For the first time, here is a novel in which chocolate enjoys its true importance, emerging as an agent of transformation. Rich, clever, and mischievous, reminiscent of a folk tale or fable, this is a triumphant read with a memorable character at its heart.

Says Harris: “You might see [Vianne] as an archetype or a mythical figure. I prefer to see her as the lone gunslinger who blows into the town, has a showdown with the man in the black hat, then moves on relentless. But on another level she is a perfectly real person with real insecurities and a very human desire for love and acceptance. Her qualities too - kindness, love, tolerance - are very human.” Vianne and her young daughter Anouk, come into town on Shrove Tuesday. “Carnivals make us uneasy,” says Harris, “because of what they represent: the residual memory of blood sacrifice (it is after all from the word "carne" that the term arises), of pagan celebration. And they represent a loss of inhibition; carnival time is a time at which almost anything is possible.”

The book became an international best-seller, and was optioned to film quickly. The Oscar-nominated movie, with its star-studded cast including Juliette Binoche (The English Patient) and Judi Dench (Shakespeare in Love), was directed by Lasse Hallstrom, whose previous film The Cider House Rules (based on a John Irving novel) also looks at issues of community and moral standards, though in a less lighthearted vein.

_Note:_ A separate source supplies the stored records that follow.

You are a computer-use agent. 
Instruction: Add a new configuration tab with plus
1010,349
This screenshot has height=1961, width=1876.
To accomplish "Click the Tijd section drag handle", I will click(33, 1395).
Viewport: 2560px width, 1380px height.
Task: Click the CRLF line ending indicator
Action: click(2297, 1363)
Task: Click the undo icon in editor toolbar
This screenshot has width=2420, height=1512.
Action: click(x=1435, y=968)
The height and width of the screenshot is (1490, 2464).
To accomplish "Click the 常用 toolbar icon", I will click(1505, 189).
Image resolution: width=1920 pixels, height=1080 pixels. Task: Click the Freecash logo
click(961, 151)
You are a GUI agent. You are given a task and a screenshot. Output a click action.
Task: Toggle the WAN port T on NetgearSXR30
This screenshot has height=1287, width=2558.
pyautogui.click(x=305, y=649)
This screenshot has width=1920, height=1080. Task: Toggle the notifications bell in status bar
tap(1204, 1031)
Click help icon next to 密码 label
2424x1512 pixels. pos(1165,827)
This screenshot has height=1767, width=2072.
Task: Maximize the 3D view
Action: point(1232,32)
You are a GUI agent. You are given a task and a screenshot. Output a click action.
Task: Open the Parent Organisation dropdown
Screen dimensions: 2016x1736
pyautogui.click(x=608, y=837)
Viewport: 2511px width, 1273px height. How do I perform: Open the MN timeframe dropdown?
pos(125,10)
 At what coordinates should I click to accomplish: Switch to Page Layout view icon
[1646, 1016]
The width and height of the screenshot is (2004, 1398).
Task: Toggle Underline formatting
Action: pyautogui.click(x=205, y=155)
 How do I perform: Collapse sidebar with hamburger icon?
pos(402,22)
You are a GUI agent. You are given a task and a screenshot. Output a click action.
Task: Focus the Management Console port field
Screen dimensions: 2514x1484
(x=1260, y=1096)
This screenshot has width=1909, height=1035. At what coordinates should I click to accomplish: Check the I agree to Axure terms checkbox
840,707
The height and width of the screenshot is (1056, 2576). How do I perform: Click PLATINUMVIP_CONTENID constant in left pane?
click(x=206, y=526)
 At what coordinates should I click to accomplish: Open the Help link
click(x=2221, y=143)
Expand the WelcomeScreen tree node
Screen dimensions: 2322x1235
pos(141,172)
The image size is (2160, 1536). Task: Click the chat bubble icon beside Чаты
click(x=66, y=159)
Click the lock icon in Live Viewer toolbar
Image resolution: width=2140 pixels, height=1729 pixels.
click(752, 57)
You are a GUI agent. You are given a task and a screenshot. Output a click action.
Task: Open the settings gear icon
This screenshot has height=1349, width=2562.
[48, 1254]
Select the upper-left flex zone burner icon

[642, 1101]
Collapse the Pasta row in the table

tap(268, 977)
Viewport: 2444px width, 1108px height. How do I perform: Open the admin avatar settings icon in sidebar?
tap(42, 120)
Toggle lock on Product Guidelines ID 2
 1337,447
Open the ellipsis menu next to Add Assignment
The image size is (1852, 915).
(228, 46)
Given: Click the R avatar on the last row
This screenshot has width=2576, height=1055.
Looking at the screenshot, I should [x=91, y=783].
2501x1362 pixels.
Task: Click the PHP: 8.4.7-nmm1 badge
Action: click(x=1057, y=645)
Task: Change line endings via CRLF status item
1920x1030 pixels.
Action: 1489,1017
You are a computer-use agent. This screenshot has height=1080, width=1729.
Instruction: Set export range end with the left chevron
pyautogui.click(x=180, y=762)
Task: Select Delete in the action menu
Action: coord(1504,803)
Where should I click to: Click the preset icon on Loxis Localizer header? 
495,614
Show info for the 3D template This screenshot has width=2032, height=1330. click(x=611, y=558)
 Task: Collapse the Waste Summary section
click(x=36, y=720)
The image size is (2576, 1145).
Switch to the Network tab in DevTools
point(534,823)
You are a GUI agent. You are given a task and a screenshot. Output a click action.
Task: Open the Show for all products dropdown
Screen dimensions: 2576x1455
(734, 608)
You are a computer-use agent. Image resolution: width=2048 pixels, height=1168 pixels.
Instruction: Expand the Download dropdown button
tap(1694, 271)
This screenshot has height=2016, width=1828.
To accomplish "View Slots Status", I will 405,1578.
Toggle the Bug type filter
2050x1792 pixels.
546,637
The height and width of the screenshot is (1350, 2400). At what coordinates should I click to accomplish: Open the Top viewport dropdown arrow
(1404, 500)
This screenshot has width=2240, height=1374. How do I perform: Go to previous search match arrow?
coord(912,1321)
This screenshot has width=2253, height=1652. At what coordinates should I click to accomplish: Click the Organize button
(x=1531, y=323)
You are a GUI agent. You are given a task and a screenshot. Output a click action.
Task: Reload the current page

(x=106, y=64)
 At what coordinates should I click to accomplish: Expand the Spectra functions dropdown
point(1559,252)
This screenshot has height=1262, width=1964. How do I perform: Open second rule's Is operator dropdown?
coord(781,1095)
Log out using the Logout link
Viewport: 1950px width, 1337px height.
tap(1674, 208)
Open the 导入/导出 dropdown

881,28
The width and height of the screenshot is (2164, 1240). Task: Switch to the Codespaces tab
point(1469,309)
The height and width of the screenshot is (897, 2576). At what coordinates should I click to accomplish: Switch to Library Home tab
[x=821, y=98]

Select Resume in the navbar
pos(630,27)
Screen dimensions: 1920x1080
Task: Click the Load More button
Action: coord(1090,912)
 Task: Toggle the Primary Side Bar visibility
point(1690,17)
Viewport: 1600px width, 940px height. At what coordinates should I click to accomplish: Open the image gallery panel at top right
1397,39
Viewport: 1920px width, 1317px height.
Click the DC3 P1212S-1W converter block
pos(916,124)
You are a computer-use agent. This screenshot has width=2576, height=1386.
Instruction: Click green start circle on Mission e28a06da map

The idea for the book came from a comment her husband made one day while he was immersed in a football game on TV. “It was a throwaway comment, designed to annoy and it did. It was along the lines of...Chocolate is to women what football is to men…” The idea stuck, and Harris began thinking that “people have these conflicting feelings about chocolate, and that a lot of people who have very little else in common relate to chocolate in more or less the same kind of way. It became a kind of challenge to see exactly how much of a story I could get which was uniquely centred around chocolate.”

Rich with metaphor and gorgeous writing...sit back and gorge yourself on Chocolat.